● **SOURCE MATERIAL**:
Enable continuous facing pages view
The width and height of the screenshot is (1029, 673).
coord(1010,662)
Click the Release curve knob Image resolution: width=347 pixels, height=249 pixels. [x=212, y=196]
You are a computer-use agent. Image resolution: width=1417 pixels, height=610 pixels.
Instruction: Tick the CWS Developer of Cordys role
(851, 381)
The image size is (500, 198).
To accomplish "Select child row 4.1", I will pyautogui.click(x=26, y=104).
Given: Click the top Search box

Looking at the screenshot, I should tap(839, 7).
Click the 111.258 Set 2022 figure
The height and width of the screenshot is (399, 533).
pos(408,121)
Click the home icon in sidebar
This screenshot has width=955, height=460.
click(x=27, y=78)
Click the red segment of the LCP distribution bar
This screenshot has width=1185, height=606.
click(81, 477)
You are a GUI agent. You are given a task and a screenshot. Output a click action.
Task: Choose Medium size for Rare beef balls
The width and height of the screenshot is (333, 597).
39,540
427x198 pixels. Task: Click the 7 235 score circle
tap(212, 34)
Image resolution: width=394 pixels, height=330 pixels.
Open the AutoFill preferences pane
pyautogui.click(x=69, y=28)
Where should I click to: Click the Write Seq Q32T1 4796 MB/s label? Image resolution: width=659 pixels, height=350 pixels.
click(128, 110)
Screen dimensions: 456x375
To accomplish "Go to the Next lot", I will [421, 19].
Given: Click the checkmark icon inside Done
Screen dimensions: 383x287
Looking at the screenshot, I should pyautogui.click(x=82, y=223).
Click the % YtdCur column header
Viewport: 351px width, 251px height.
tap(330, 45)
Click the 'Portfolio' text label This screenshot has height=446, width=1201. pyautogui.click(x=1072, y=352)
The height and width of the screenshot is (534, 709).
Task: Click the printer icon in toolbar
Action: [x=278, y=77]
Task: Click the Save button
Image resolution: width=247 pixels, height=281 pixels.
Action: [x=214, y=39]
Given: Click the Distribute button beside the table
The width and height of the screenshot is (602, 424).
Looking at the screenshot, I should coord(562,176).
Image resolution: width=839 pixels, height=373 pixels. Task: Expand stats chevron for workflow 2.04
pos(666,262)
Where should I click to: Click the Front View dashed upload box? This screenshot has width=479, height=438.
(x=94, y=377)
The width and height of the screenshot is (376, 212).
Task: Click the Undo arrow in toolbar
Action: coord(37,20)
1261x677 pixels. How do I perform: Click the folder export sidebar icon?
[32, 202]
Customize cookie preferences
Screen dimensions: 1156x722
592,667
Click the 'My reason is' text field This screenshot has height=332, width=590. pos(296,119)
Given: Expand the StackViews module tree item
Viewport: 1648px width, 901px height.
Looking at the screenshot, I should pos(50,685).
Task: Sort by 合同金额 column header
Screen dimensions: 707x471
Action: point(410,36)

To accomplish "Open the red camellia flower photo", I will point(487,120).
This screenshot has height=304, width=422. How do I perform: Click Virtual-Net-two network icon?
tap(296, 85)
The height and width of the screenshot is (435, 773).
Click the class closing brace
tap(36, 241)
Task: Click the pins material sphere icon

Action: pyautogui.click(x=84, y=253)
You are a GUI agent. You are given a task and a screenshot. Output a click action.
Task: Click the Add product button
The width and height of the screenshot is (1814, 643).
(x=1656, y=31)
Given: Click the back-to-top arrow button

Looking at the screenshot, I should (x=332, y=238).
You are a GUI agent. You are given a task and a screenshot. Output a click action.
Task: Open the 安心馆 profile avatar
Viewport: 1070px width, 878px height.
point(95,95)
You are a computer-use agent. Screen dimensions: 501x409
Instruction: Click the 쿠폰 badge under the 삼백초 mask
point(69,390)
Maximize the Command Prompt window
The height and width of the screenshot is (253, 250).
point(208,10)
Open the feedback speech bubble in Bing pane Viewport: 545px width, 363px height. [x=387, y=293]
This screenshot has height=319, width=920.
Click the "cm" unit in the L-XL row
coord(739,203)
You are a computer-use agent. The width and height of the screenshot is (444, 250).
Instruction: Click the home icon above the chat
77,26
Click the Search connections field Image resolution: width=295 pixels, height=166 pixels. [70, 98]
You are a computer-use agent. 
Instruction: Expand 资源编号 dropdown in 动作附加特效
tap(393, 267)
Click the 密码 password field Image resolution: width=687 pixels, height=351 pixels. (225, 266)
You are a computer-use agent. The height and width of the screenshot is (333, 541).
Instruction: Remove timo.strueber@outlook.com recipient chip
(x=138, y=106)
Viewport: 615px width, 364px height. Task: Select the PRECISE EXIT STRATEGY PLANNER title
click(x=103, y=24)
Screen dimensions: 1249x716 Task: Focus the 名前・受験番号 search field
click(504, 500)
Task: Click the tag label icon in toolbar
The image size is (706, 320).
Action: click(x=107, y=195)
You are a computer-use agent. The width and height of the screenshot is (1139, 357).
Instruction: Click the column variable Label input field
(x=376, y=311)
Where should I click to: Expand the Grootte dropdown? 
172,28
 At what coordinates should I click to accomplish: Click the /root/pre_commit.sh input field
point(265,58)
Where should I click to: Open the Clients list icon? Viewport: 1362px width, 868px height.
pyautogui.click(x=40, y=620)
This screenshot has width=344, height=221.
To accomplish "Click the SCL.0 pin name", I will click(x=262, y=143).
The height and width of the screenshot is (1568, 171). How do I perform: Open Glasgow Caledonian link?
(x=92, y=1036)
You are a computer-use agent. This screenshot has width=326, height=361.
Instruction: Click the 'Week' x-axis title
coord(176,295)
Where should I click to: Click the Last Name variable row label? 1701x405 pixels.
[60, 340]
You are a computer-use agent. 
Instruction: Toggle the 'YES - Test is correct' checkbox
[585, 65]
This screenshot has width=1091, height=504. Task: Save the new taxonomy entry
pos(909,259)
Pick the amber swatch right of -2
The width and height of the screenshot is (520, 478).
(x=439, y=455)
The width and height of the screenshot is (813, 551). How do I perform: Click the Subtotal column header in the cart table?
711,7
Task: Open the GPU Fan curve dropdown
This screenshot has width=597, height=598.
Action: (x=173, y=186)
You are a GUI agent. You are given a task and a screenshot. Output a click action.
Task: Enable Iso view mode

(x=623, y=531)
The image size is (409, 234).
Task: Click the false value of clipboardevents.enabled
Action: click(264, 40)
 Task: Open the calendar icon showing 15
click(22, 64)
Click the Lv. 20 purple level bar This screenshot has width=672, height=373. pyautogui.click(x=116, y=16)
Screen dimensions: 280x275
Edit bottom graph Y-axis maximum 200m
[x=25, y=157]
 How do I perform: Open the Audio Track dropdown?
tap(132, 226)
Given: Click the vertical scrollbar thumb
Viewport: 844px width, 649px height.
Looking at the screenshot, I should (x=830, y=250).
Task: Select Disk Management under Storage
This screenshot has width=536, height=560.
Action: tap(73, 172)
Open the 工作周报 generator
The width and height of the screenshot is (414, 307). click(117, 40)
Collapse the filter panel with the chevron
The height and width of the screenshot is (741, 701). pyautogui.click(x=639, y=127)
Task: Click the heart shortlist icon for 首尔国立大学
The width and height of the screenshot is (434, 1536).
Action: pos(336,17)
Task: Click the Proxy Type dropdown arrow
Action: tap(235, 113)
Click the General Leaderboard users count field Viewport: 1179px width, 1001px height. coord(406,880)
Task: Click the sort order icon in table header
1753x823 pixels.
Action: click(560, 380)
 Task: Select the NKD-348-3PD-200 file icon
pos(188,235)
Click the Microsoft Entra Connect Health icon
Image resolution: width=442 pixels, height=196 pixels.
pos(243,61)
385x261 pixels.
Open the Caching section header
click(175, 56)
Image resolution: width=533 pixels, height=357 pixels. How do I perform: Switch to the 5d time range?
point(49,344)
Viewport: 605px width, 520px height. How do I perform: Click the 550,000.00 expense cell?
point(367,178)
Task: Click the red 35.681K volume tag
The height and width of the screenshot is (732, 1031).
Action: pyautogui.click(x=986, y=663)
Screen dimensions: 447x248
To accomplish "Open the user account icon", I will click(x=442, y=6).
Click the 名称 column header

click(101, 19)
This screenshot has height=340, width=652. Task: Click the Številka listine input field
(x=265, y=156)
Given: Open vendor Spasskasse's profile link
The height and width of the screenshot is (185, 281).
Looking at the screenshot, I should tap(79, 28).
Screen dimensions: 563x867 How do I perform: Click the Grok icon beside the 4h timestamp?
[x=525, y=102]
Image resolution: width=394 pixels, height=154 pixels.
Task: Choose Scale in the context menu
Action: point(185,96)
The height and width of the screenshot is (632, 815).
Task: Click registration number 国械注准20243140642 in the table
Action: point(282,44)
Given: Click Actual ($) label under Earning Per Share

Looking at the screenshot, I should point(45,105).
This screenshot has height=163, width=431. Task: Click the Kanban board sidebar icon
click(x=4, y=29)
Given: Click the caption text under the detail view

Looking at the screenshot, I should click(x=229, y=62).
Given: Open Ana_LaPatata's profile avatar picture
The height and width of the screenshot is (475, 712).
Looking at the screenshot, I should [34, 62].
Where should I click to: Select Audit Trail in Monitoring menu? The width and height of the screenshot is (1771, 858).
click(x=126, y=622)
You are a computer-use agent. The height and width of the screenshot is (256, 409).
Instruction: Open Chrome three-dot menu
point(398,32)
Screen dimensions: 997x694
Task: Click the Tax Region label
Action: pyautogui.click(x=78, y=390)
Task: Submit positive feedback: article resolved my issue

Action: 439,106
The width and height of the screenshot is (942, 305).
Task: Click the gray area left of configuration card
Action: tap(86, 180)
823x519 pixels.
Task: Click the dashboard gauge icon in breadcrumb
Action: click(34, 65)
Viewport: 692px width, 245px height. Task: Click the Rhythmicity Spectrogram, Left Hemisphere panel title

● **REQUIRED WORK**:
If a line in the data contains the string "will", copy it.

● **SOLUTION TO THE EXERCISE**:
To accomplish "Select child row 4.1", I will pyautogui.click(x=26, y=104).
To accomplish "Go to the Next lot", I will [421, 19].
To accomplish "Open the red camellia flower photo", I will point(487,120).
To accomplish "Click the SCL.0 pin name", I will click(x=262, y=143).
To accomplish "Open the user account icon", I will click(x=442, y=6).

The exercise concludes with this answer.